[Challenges]:
(a) Reproduce the Rust blog page verbatim between "Podcasts on the" and "is at https://github.com/rkday/podcast-manager.rs.", inclusive.
(b) According to the Rust blog page, which podcast is currently hardcoded in the podcast manager program?
(c) Carry on writing the Rust blog page from the point where it stops.

[Text block]:
┌──

Podcasts on the command-line, in Rust

Posted on Sun 08 April 2018

I've been listening to more podcasts recently on my commute and at the gym, including New Rustacean and AB Testing. I currently use Clementine to manage my podcasts, but it's not perfect - the "Copy to device" menu option was greyed out this morning, so I had to copy podcast episodes on manually.

I've been looking for a small project to work on to practice Rust, and here I have a problem that needs solving - so I've spent some time today hacking together a simple text interface program in Rust to manage podcasts. The code is at https://github.com/rkday/podcast-manager.rs.

Here's a screenshot:

Screenshot

Currently, it can:

  • download and parse an RSS feed
  • show all podcast episodes as a list
  • allow the user to scroll through that list with Up and Down
  • show extra information about an episode in the siebar

Next steps:

  • download the MP3 to my MP3 player when I hit 'y'
  • allow multiple podcasts (currently, AB Testing is hardcoded)
  • fix the unhelpful delay at the start where it downloads the feed URL (a loading screen? caching?)

Longer-term futures:

  • support feed formats like Atom
  • support deleting podcasts off a device
  • maybe even support playback from the console?

Rust turned out to be a pretty reasonable language for this kind of thing - the https://github.com/fdehau/tui-rs crate is quite impressive, and the ecosystem is already far enough along for https://github.com/rust-syndication/rss to exist.

I did spot one bug in the wider Rust ecosystem when writing this - the AB Testing podcast's descriptions crashed the Rust textwrap library due to https://github.com/mgeisler/textwrap/issues/129 - but that's now fixed.


Learning Rust

Posted on Sat 04 November 2017 • Tagged with rust

I've been learning Rust recently, and it's the first new language (with new concepts, like borrowing) I've learnt for a while - probably the first since Clojure in 2013. I thought it was worth writing up exactly what I'm doing to learn it, in the hopes that it's useful for others learning Rust and new programming languages in general.

Code koans

https://github.com/crazymykl/rust-koans are a good, simple (but gradually increasing in complexity) introduction to Rust. I started learning Rust just by checking them out and working through them, looking up any topics I was unclear on in the Rust book (https://doc.rust-lang.org/book/second-edition/).

They start off with the basics, just dealing with true/false and integers, but cover borrowing and traits by the end. They're also all written as unit tests, which was useful in building up good unit testing habits in Rust - when I moved on to other projects I was alreadly familiar with the test syntax.

└──

[Entries]:
┌──

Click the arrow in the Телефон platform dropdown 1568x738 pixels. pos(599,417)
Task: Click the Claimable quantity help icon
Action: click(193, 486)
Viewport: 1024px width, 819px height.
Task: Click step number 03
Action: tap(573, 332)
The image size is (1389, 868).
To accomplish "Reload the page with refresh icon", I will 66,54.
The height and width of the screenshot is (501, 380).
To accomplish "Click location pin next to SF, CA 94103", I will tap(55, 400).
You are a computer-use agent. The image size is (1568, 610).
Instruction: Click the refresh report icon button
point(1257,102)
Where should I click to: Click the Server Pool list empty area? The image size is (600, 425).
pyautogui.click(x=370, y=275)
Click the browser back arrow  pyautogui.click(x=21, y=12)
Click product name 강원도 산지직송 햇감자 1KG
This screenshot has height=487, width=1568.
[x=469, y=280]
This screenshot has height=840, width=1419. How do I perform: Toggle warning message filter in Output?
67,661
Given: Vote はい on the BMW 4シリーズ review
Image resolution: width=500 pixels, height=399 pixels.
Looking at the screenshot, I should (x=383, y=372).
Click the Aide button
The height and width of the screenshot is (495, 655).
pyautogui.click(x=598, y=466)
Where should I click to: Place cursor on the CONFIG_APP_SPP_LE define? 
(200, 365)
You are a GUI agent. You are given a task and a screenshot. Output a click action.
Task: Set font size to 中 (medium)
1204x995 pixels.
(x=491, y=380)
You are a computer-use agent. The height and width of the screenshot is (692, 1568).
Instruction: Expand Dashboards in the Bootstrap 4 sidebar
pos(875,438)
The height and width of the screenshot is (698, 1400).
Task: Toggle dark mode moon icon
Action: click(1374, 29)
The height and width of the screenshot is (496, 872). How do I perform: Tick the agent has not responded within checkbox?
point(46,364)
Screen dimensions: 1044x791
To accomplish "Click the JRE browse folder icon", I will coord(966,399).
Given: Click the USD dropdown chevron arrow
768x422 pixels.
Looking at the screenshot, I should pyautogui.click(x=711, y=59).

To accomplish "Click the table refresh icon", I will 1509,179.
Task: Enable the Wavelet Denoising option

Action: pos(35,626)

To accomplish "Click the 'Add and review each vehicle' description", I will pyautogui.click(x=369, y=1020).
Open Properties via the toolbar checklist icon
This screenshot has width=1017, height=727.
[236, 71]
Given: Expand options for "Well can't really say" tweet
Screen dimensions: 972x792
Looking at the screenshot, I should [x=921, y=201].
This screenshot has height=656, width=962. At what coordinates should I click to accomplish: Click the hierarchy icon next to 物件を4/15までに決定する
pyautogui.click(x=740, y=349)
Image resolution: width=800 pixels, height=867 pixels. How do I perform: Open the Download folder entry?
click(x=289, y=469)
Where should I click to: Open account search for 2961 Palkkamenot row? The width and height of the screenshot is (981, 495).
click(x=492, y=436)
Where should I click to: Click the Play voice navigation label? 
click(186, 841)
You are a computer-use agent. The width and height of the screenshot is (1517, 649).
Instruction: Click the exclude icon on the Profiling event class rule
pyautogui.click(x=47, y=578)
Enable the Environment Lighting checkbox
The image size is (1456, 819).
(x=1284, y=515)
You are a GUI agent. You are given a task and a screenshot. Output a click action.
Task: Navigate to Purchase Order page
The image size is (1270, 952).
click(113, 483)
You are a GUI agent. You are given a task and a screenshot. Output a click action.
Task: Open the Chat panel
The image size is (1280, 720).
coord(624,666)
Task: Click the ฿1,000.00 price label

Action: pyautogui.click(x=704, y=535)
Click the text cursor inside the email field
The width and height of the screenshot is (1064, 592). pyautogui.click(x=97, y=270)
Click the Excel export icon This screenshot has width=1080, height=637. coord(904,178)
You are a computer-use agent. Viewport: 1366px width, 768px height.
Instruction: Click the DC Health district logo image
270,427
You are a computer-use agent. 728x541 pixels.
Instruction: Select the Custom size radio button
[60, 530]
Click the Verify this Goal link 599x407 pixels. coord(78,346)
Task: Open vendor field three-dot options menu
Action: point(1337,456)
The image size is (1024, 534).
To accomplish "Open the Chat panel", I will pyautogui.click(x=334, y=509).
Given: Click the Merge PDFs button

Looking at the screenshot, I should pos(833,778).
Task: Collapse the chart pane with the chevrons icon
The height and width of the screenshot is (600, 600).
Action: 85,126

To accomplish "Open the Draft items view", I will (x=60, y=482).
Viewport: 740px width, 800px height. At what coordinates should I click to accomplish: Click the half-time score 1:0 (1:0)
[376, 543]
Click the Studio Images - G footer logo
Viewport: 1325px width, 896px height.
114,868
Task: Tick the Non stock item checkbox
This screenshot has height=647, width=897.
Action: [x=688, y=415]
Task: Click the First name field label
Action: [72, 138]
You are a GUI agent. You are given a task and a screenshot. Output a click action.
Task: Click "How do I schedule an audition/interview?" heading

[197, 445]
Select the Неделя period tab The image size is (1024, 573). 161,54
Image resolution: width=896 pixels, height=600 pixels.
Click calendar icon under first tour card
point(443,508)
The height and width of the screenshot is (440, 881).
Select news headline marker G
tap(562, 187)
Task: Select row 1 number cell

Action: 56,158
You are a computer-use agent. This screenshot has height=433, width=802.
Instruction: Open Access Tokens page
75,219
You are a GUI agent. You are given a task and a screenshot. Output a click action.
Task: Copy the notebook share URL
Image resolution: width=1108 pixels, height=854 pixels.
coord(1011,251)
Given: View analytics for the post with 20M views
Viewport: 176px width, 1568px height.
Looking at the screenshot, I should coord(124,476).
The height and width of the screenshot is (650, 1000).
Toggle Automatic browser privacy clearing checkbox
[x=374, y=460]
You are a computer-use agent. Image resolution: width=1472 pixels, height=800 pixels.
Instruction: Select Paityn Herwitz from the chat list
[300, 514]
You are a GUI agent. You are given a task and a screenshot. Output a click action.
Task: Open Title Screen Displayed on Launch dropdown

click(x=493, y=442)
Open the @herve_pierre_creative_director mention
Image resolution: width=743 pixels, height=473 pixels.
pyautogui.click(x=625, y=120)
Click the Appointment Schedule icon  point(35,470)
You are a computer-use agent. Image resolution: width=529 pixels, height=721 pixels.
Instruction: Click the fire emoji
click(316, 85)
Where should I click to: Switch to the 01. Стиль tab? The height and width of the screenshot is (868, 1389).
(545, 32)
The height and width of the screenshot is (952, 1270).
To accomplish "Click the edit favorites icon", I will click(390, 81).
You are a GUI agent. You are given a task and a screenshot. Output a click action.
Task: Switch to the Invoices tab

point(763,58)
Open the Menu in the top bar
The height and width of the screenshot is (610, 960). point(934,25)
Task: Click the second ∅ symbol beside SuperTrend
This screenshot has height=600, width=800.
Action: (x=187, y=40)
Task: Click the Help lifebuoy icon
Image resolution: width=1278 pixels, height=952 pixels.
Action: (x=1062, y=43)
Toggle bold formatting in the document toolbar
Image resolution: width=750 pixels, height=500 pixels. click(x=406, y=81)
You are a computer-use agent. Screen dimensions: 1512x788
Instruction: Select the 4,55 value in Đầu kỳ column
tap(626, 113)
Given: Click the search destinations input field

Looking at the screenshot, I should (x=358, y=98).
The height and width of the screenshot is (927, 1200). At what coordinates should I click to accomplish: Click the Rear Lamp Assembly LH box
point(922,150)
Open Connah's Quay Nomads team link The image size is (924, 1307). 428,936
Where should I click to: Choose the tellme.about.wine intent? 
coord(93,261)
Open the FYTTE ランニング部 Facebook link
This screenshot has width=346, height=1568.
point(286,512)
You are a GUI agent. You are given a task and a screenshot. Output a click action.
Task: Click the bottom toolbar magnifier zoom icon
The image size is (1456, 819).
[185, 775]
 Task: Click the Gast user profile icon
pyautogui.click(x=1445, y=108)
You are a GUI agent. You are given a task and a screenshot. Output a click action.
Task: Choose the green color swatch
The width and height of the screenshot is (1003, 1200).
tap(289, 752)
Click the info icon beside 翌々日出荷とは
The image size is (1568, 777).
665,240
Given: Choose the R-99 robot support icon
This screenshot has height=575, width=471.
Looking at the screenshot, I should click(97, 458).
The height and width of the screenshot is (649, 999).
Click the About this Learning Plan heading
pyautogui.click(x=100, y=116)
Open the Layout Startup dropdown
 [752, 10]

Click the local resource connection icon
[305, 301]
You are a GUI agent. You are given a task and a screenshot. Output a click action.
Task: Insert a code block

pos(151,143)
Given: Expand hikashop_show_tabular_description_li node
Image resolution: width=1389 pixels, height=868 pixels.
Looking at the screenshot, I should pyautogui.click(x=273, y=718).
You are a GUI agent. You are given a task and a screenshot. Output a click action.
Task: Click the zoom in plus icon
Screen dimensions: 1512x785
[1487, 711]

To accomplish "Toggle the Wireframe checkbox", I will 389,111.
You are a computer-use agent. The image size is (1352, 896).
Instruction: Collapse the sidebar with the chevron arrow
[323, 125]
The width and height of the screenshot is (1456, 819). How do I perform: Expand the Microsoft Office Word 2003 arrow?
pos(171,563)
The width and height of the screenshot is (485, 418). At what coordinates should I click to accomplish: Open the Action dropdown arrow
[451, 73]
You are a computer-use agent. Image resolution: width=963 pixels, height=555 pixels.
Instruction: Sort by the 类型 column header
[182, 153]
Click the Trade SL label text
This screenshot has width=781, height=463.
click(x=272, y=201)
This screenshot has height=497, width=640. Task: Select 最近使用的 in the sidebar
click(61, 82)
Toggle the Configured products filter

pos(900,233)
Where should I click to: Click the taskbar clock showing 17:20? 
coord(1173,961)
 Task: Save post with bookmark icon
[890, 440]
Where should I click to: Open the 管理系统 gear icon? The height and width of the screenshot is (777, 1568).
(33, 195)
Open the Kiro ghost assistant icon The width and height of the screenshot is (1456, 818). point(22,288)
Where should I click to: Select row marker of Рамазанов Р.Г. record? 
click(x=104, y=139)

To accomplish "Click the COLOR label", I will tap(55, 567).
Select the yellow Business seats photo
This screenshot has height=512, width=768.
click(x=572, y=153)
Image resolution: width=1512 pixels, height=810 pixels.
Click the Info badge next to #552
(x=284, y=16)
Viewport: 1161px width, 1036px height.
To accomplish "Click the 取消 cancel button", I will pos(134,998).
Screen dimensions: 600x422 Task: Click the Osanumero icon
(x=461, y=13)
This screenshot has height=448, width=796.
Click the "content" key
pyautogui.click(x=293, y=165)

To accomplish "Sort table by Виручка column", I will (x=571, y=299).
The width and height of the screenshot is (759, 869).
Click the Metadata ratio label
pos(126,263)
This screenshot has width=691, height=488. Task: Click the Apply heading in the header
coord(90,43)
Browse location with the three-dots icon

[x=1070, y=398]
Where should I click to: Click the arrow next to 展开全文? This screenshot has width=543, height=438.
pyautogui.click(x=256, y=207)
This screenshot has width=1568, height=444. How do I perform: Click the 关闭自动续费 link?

└──

[Responses by task]:
(a)
Podcasts on the command-line, in Rust

Posted on Sun 08 April 2018

I've been listening to more podcasts recently on my commute and at the gym, including New Rustacean and AB Testing. I currently use Clementine to manage my podcasts, but it's not perfect - the "Copy to device" menu option was greyed out this morning, so I had to copy podcast episodes on manually.

I've been looking for a small project to work on to practice Rust, and here I have a problem that needs solving - so I've spent some time today hacking together a simple text interface program in Rust to manage podcasts. The code is at https://github.com/rkday/podcast-manager.rs.

(b) AB Testing

(c)
These aren't specific to Rust - see http://rubykoans.com/ or https://github.com/torbjoernk/CppKoans for examples in other languages.

Code katas

The next thing I did after finishing the koans was to start working through http://codekata.com/. I really like this:

  • I think writing decent amounts of actual code in a language is the best way to learn it.
  • With the code katas, I don't have to choose a project, worry about picking the right one, etc. - they're all just laid out for me
  • I don't run the risk of picking a project that's too large - they're pretty likely to be doable in an hour or so
  • They're clearly just practice for educating myself, so I can focus on learning (including, for example, refactoring to get the best style) rather than just accomplishing a project I want to do.

I'm tracking the katas I'm doing at https://github.com/rkday/rust-katas.

As well as http://codekata.com/, useful things to do here include:

awesome-rust

https://github.com/rust-unofficial/awesome-rust is a curated list of rust projects and libraries.

This provides:

  • a set of code to read and learn good practices from - for example, I'd like to read and understand all of https://github.com/alexcrichton/tar-rs at some point
  • useful libraries, which might inspire further projects (or mean you feel able to do a project in rust which you'd otherwise have done in Python or C++, because there's a Rust library for it)
  • awareness of the common libraries for the language (e.g. https://github.com/kbknapp/clap-rs for command-line argument parsing)

As with the koans, this isn't Rust-specific - see e.g. https://github.com/vinta/awesome-python.

Other

  • http://rustup.rs is worth mentioning here - it's the standard Rust installer
  • clippy - this is a tool installable with cargo install clippy, and is a linter for Rust - it helps spot things which are valid but bad style (like an explicit return x instead of just having x be the last expression in a function).
  • the Rust style guide at https://aturon.github.io/ is also useful for understanding idiomatic code
  • StackOverflow questions - sorting the Rust questions by number of votes (https://stackoverflow.com/questions/tagged/rust?sort=votes&pageSize=15) lets me read answers about the topics most people find the most confusing, and reading lots of alternative explanations of things like borrowing and ownership gives me a better picture of how this works.

Can testers prevent problems?

Posted on Mon 25 September 2017

I read recently that testers can't prevent problems, with the specific example that if a tester found an issue while reviewing a design or prototype before any code had been written, the mistake had still been made and caught by testing. I thought that in one sense this was pretty close to being true, and that in another sense it was completely wrong.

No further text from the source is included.